Access the metrics API

The metrics API allows you to monitor and manage applications and infrastructure. The metrics API enables real-time data collection and aggregation and provides insights into your system's performance. Additionally, DevOps teams can use the API to set up alerts, troubleshoot issues, and optimize resource allocation. By exposing these performance metrics, you can better detect anomalies and bottlenecks and be more proactive in system maintenance. Finally, the metrics API allows for the integration of a wide range of monitoring and visualization tools, enhancing the ability to observe complex systems.

As an administrator, you can use the metrics API with PromQL queries to directly query and obtain raw metrics that can be used by third-party viewers or graphical applications, such as Grafana, that may be running inside or outside of your cluster.

See Service usage statistics for further information.

The Prometheus monitoring system is used by the metrics API to collect these metrics from each GIS service pod and persist the information into a time-series database.

The metrics API is exposed in the usagestatistics API in the ArcGIS Enterprise Administrator directory. To access the metrics API, follow these steps:

  1. Go to the usagestatistics API in the administrator directory: https://organization.example.com/<context>/admin/usagestatistics.
  2. Click Rest Metrics API.

    The metrics API application opens on a new tab.

  3. Sign in to the Prometheus web page.

    By default, system-generated credentials are used to sign in. Before you sign in to the Prometheus dashboard, configure your organization and update your credentials. To update these credentials, use the Update Credentials operation in admin/usagestatistics.

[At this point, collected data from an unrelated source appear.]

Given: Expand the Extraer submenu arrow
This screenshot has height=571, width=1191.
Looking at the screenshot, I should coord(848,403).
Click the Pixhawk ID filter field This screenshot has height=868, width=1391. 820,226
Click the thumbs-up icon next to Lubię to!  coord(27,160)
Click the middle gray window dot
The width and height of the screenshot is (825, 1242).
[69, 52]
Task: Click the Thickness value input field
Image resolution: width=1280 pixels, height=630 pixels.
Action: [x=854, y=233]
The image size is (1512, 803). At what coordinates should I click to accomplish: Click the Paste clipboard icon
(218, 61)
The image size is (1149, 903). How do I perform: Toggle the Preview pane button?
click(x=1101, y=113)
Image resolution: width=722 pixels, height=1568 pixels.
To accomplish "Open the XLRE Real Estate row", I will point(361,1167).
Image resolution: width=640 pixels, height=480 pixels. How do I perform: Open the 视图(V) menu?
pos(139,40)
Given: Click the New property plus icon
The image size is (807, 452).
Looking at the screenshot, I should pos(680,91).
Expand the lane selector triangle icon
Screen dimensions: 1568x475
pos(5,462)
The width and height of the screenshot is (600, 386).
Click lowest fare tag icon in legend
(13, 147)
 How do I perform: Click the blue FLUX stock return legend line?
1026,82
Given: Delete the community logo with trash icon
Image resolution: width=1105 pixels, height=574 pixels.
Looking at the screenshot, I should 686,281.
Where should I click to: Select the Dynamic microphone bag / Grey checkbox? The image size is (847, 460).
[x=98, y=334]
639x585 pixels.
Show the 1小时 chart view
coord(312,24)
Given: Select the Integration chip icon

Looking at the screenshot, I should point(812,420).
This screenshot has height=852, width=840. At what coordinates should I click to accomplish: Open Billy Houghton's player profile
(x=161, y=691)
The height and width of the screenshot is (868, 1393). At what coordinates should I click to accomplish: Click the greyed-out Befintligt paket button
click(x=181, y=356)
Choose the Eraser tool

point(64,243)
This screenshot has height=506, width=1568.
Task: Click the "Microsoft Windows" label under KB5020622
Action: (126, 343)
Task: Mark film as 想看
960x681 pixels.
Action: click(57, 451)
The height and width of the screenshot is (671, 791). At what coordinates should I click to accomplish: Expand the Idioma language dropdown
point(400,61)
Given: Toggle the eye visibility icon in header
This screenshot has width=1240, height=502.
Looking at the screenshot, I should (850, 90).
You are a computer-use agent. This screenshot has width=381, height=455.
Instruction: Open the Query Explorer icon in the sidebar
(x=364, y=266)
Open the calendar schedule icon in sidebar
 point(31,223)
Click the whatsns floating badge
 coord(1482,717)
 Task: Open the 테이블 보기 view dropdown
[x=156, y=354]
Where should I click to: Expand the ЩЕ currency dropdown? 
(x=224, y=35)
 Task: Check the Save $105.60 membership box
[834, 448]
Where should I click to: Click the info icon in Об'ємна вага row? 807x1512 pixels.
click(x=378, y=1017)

Raw metrics collected by the metrics API

The raw metrics that are collected by the metrics API are described in the following table:

S.noMetric nameDescriptionType

1

requests

Requests that can be used to find the rate of requests.

Counter

2

requests_succeeded

Succeeded requests that can be used to find the rate of succeeded requests.

Counter

3

requests_failed

Failed requests that can be used to find the rate of failed requests.

Counter

4

requests_usage_timedout

Requests that are usage timed out that can be used to find the rate of usage timed out requests.

Counter

5

requests_wait_timedout

Requests that are wait timed out that can be used to find the rate of wait time-out requests.

Counter

6

requests_response_time_seconds

Response times in seconds.

Samples, observations, and counts are included in buckets of: 0.05, 0.1, 0.25, 0.5, 0.75, 1, 2.5, 5, 7.5, 10, and Inf.

Histogram

7

gp_job_wait_time_seconds

Time taken for a geoprocessing job to be selected to run in seconds.

Samples, observations, and counts are included in buckets of: 0.05, 0.1, 0.25, 0.5, 0.75, 1, 2.5, 5, 7.5, 10, and Inf.

Histogram

Labels captured by the metrics API

Along with each raw metric collected by the metrics API, the labels described in the following table are also collected and can be used to query metrics from the metrics API using PromQL queries and result filters:

Label nameDescription

nodeName

The name of the machine with the service pod handling the request.

podName

The name of the service pod handling the request.

apiType

The API where the metric is collected.

The current possible value is service, which represents a service request.

folderName

The name of the folder where the service is created.

serviceName

The name of the service, including the folder name in which the service resides.

serviceType

The type of service, for example, a MapService or FeatureService.

Operation

The requested operation, for example, a query or export.

Note:

Operation information is only available for REST requests. SOAP requests only return a value of soap.

orgId

The organization ID.

username

The username of the user making the request.